As a result, the job scheduling device 200 can schedule the job in the group Gp3 and the job in the group Gp2 that are being executed not to be simultaneously executed.

Next, the specific processing procedure of the fourth selection processing indicated in step S1508 will be described with reference to FIG. 19.

FIG. 19 is a flowchart illustrating an example of the specific processing procedure of the fourth selection processing. In the flowchart in FIG. 19, first, the job scheduling device 200 determines whether or not the job in the group Gp1 exists in the job queue (step S1901). Here, in a case where the job in the group Gp1 exists (step S1901: Yes), the job scheduling device 200 selects the job in the group Gp1 (step S1902) and returns to the step in which the fourth selection processing is called.

Furthermore, in a case where the job in the group Gp1 does not exist in step S1901 (step S1901: No), the job scheduling device 200 determines whether or not the job in the group Gp2 exists in the job queue (step S1903). Here, in a case where the job in the group Gp2 exists (step S1903: Yes), the job scheduling device 200 selects the job in the group Gp2 (step S1904) and returns to the step in which the fourth selection processing is called.

Furthermore, in a case where the job in the group Gp2 does not exist in step S1903 (step S1903: No), the job scheduling device 200 determines whether or not the job in the group Gp3 exists in the job queue (step S1905). Here, in a case where the job in the group Gp3 exists (step S1905: Yes), the job scheduling device 200 selects the job in the group Gp3 (step S1906) and returns to the step in which the fourth selection processing is called.

Furthermore, in a case where the job in the group Gp3 does not exist in step S1905 (step S1905: No), the job scheduling device 200 selects the job in the group Gp4 (step S1907) and returns to the step in which the fourth selection processing is called.

As a result, the job scheduling device 200 can schedule the job in the group Gp4 and the job in the group Gp1 that are being executed to be simultaneously executed. Furthermore, the job scheduling device 200 can preferentially select the jobs in the groups Gp2 and Gp3 so that the job in the group Gp2 and the job in the group Gp3 are not simultaneously executed when the job in the group Gp1 does not exist.

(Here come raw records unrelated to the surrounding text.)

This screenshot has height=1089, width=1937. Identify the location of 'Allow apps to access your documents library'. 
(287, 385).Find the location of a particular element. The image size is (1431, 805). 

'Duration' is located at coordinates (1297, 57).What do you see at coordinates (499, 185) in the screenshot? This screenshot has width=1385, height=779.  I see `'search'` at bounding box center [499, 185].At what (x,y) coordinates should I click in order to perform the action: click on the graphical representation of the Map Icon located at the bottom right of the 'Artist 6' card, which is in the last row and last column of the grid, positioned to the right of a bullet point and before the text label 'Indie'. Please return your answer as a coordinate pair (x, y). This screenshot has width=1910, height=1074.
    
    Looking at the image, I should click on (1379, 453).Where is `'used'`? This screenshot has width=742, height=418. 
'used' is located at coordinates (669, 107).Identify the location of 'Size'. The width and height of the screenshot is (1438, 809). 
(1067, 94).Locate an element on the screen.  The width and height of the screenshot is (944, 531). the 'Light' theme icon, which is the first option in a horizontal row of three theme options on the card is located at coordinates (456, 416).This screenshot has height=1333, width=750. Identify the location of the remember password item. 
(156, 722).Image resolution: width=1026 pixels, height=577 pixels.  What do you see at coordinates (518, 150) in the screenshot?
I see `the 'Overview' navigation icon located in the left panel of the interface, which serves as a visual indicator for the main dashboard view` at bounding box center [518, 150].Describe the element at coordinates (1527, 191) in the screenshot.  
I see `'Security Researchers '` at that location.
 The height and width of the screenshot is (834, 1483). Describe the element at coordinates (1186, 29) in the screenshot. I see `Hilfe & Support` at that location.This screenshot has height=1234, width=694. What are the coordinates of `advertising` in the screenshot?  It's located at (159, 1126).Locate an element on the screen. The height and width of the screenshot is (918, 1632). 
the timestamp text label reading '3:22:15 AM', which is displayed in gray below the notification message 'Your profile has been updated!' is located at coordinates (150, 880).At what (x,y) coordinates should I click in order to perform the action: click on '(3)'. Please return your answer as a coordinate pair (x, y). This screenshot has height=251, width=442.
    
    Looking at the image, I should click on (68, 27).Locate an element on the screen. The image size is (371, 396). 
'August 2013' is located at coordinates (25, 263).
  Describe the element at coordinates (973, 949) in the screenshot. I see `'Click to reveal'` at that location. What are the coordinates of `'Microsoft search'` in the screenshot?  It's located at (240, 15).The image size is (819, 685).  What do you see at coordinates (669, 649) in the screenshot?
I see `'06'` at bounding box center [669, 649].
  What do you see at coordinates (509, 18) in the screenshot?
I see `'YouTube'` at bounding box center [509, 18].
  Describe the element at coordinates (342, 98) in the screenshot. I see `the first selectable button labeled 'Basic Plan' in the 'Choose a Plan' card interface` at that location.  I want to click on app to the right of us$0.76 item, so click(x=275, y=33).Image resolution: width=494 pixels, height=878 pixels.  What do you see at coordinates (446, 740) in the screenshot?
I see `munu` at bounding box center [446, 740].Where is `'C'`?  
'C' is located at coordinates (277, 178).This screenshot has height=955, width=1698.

Another System Configuration Example

The job scheduling device 200 may be applied to a system that includes a plurality of servers, for example, a high performance computing (HPC) environment. Here, another system configuration example will be described with reference to FIG. 20. Here, a case will be described where the job scheduling device 200 is applied to a management node 2001.

FIG. 20 is an explanatory diagram illustrating another system configuration example. In FIG. 20, an information processing system 2000 includes a management node 2001 and a plurality of computing nodes 2002. In the information processing system 2000, the management node 2001 and the plurality of computing nodes 2002 are coupled via a wired or wireless network 2010. The network 2010 is, for example, the Internet, a local area network (LAN), a wide area network (WAN), or the like.

Here, the management node 2001 is a computer that schedules jobs. The computing node 2002 is a computer that executes a job allocated from the management node 2001. The management node 2001 and the computing node 2002 are, for example, servers.

In the information processing system 2000, the management node 2001 determines a combination of jobs to be simultaneously executed, for example, among the jobs J1 to Jm that are requested to be executed. Then, the management node 2001 allocates the jobs of the determined combination to any one of the computing nodes 2002. As a result, the computing node 2002 simultaneously executes the jobs in the combination allocated by the management node 2001.

As described above, according to the job scheduling device 200 according to the embodiment, it is possible to acquire the access characteristics information (first information) that indicates the number of accesses per unit time to the cache memory CM, for each job Jk among the jobs J1 to Jm that can share the cache memory CM. The number of accesses per unit time is, for example, the number of LLC-loads/sec. Then, according to the job scheduling device 200, it is possible to acquire the performance change information (second information) that indicates the change amount of the execution time when each job Jk is executed while changing the cache memory amount available for each job Jk, for each job Jk. Then, according to the job scheduling device 200, it is possible to determine the combination of the jobs to be simultaneously executed, among the jobs J1 to Jm, based on the acquired access characteristics information and performance change information.

As a result, the job scheduling device 200 can determine the combination of the jobs to be simultaneously executed in consideration of the performance change due to the effect of the cache memory CM that is shared between the jobs.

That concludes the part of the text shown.